We don't have an expat community where I live so I know practically nothing about international schools, but I would agree with those who say it is best to go directly into Spanish schools. They will probably transition better to this at a young age and I think it would be best to get them in before the switch to Instituto which happens around age 12. I've heard of other expat kids having to repeat a year so depending on their grade level and age you may want to ask to have them start a year behind where they would be so they could have a consistent group of peers and slightly lower academic expectations. Because of different age cutoffs in the US two of our kids basically skipped a grade when coming here. For one of them, this would have put him into the first year of Instituto which we thought would be too big a transition into a large school so we asked to have him stay in 6th grade (which would have been his grade in the US -- he will be in 7th there next year). It took a bit of convincing but they did it.

I'd suggest investing the money you would be spending on international school in some intensive Spanish tutoring starting ASAP. Maybe also look into language schools in Spain which offer Spanish immersion for families (sometimes with homestays) which perhaps you could do as a family for a few weeks before starting school. My kids attended summer camp here prior to starting school which made their transition so much easier since they could gain confidence with the language without the pressure of academics.

Good luck!


----------



## Pesky Wesky (May 10, 2009)

kdsb said:


> I've heard of other expat kids having to repeat a year so depending on their grade level and age you may want to ask to have them start a year behind where they would be so they could have a consistent group of peers and slightly lower academic expectations.
> My kids attended summer camp here prior to starting school which made their transition so much easier since they could gain confidence with the language without the pressure of academics.
> 
> Good luck!


Huge numbers of Spanish children repeat a year too, and a very large number repeat more than one!
I think it might be a good idea for foreign children to start a year behind or repeat a year, but for the Spansih children I think it must be really boring and demotivating and certainly the results from having this system are not good.

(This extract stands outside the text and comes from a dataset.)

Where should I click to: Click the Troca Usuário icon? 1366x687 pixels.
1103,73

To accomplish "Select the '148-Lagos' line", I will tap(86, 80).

Good idea to go to a summer camp if possible. Also to spend a lot of time at the local pool or community pool taking care to synchronise with Spanish timetables ie there won't be a lot of Spanish kids in the pool before 11:30 and in August many families who live in a place may go away and visitors may come in.


----------



## bob_bob (Jan 5, 2011)

Are Spanish qualifications good enough for the children to enter higher education in the UK or Australia? Spanish universities don't perform well so the Children would perhaps benefit from an International School and overseas higher education?


----------



## SilkeSpain (Feb 7, 2017)

Hi all, Thank you so much! 

I am overwhelmed by the warm welcome by everybody. What a wonderful community.

I found lots of useful information in your posts and it actually got us thinking of re-considering the choice of school for our children. In Australia, we had decided to send the children to the German International School. Firstly, because that's our heritage and it opens a world of opportunities to them but also because it's a bilingual school which teaches in both languages to achieve a complete bilingual goal over time. I was under the impression that the UK International Schools in Andalusia would apply the same system but if language exposure is reduced to 4 hours per week then I agree it's not much use. 

Long story short, we will now look into the possibilities that come with Spanish private schools that offer a bilingual curriculum. We understand that the children need to have a good Spanish base to begin with. How we will achieve that I am not sure. It's not easy here in Australia, and I think we need to look into that as soon as we arrive in Spain. They will have a long summer ahead with no tuition so I will investigate in how we can make this happen for them. I am hoping that our school of choice will also have suggestions or programs we could use.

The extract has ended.